** begin Source document **

# mortgage denied



## villa 1 (23 May 2009)

Hi all. A good friend of mine has recently applied through a broker for a mortgage of 90k with AIB. 

This will clear an exisiting mortgage of 75k with PTSB and give the remaining 15k for refurnishing the property.

She has been declined the mortgage due to two alleged arrears on a loan (CAR) in 2004. Is this current policy with AIB. My friend is gutted as she is a public servant and she thought that with her current salary she would have no problem securing the mortgage.

Is there any other way of finding the finance or can she find out what exactly she done wrong 5 yrs ago (she's can't remember having any arrears.)


----------



## Smashbox (23 May 2009)

Did she request a copy of her credit report?


----------



## villa 1 (23 May 2009)

She has applied on line for this report. She can't remember these episodes of non payment. Why are they going back so far. They were giving away money up to 18 months ago.
In my opinion if Banks are going to be so picky when processing mortgage requests they have some cheek. They are partly to blame for a lot of this countries wows and now the irish taxpayer is bailing them out. Now they're not giving any money to those same taxpayers!! I'm confused!!

When she gets this report what is her recourse then?
Help greatly appreciated


----------



## Smashbox (23 May 2009)

Of course they're not gonna hand it over to someone who they claim hasn't repaid on previous loans, they would be silly to.

When she gets the credit report it will hopefully tell her where the problem lies. She needs to speak to the bank or lending crowd in question. If she talks to the bank she had the loan out with for the car they should be able to tell her what the problem is.

Institutions look partly at the credit reports to see if a person will repay the money, thats the whole idea of it.


----------



## villa 1 (23 May 2009)

Thanks Smashbox. She did pay off all the loans that she had at the time so I don't think it should be classed as a bad debt or unpaid loan. She may have missed a payment but she simply can't renember back that far.
Will a missed but subsequent paid repayment on a car loan for example mitigate against mortgage approval. This sounds extemely harsh as it is alleged as to have happened 5 yrs ago. Her banking history is impeccable.

** end Source document **
** begin Data provided **

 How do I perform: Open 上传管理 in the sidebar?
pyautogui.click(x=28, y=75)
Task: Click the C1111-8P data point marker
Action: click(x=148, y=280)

** end Data provided **

== Work instructions ==
A: Please reproduce the passage of the mortgage thread starting with "Institutions look partly" and going on through "history is impeccable.".
B: List every sum of money mentioned in the mortgage thread.
C: In the mortgage thread, why was the friend's mortgage application declined?

== Expected answers ==
A:
Institutions look partly at the credit reports to see if a person will repay the money, thats the whole idea of it.


----------



## villa 1 (23 May 2009)

Thanks Smashbox. She did pay off all the loans that she had at the time so I don't think it should be classed as a bad debt or unpaid loan. She may have missed a payment but she simply can't renember back that far.
Will a missed but subsequent paid repayment on a car loan for example mitigate against mortgage approval. This sounds extemely harsh as it is alleged as to have happened 5 yrs ago. Her banking history is impeccable.

B: 90k, 75k, 15k

C: Because of two alleged arrears on a car loan in 2004.